Вот к раю-то, к райскому дому они все и стремились. А когда возвращались последними воскресными электричками, то на их лицах, вместе с дачным загаром и двухсуточным изнеможением, читалась застенчиво-затаённая радость. Как будто и впрямь эти люди едут из мест, о которых словами не рассказать, но которые ждут нас и ныне и присно: от нас самих лишь зависит, когда и какими путями мы возвратимся туда…
Но, справедливости ради, надо взглянуть и с другой стороны. Нельзя не отметить и трудно оспорить тот факт, что многие из великих учителей человечества – людей, явивших нам образцы мудрости и добродетели, – были бездомны.
Принц Гаутама, который стал Буддой, как ушёл в юности из отцовского дома-дворца, так больше туда и не возвратился. Великий китайский мудрец Лао-цзы кончил жизнь настоящим бомжом: он ушёл за границу Китая, на север, и канул в безлюдных пространствах пустынь.
Апостолы, ученики Христа, тоже не имели домов. Точнее сказать, их дом был везде, ибо домом был Дух. А Франциск из Ассизи? Где жил этот святой, едва ль не полнее всех прочих Христовых учеников воплотивший живой образ Учителя? Он бродил по дорогам, проповедуя птицам небесным, называя всех братьями и даже смерть именуя сестрой.
А если даже мудрец имел дом, то это нередко бывало что-нибудь вроде Диогеновой бочки или пастушьей хижины Гераклита: нечто столь примитивное, жалкое, бедное, что назвать это домом как-то и не поворачивается язык.
Так что же, выходит, дом не относится к высшим и безусловным ценностям для человека и самые лучшие люди обходятся без домов?
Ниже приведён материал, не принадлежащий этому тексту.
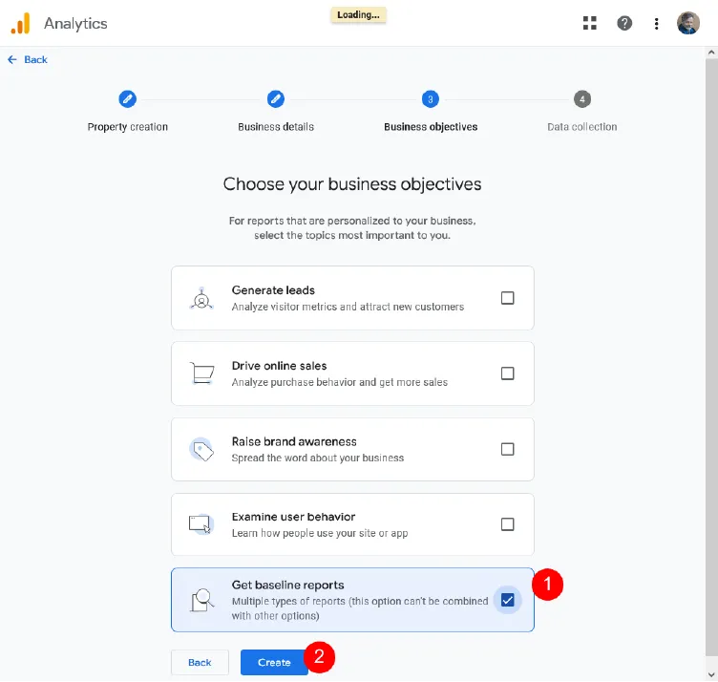Click the Raise brand awareness tag icon
The height and width of the screenshot is (682, 718).
click(201, 449)
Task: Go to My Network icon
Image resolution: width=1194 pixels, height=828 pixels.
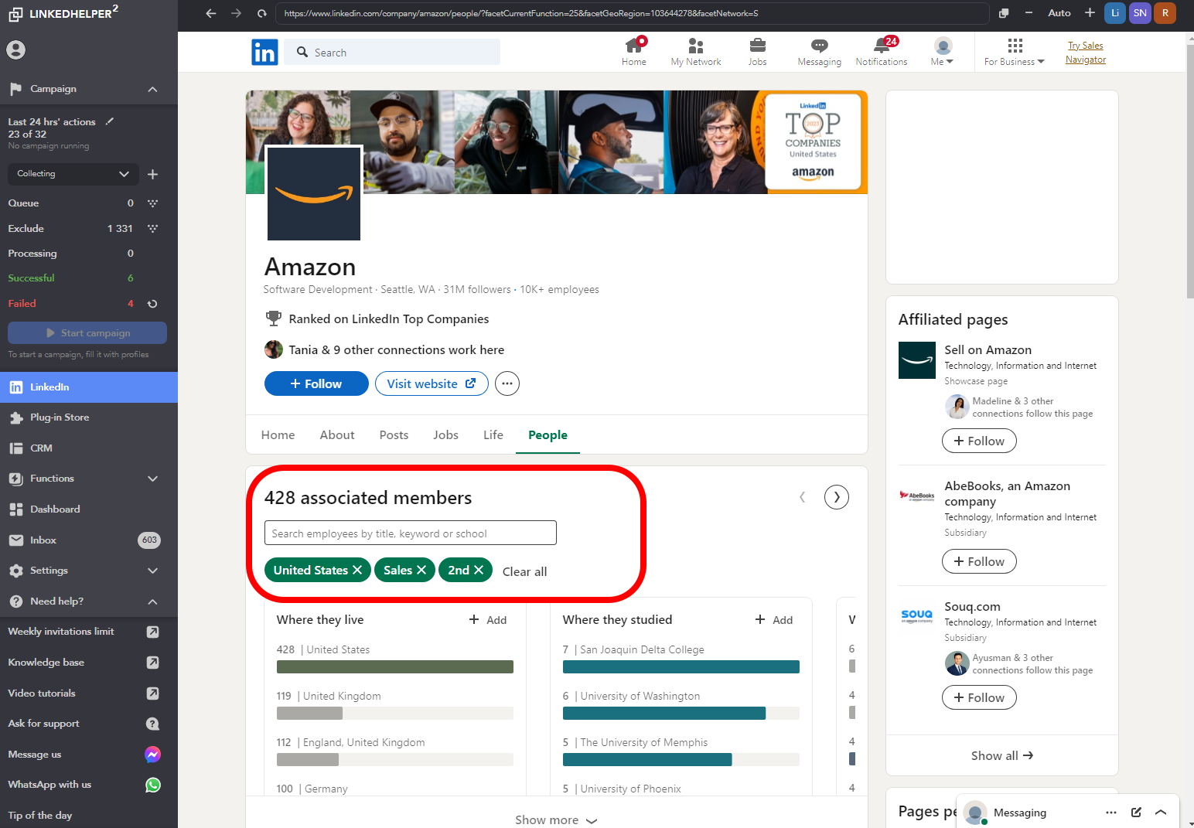Action: (x=695, y=46)
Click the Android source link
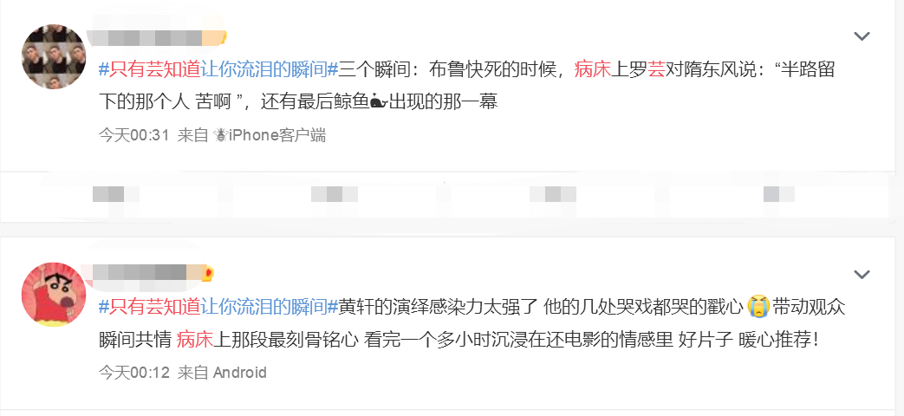This screenshot has height=416, width=904. point(240,372)
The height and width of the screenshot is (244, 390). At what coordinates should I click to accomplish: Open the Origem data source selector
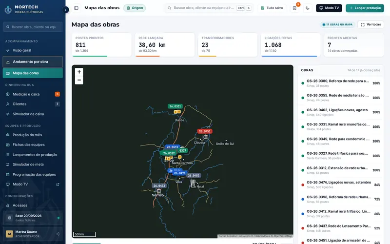click(x=135, y=8)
Разумеется, к высшим ценностям дом не относится; но – как бы это точнее выразить? – хоть дом и не есть сама Истина, но для многих из нас путь к ней лежит через дом. Бродяга, скитающийся по дорогам и не знающий, где преклонить голову, вряд ли открыт красоте и способен к добру: ему лишь бы выжить. Зато если дом защищает его от невзгод и напастей, если он согревает его, дарит отдых и сон – тогда человек, может быть, постарается сделаться лучше, чем есть: иными словами, он будет пытаться стать человеком.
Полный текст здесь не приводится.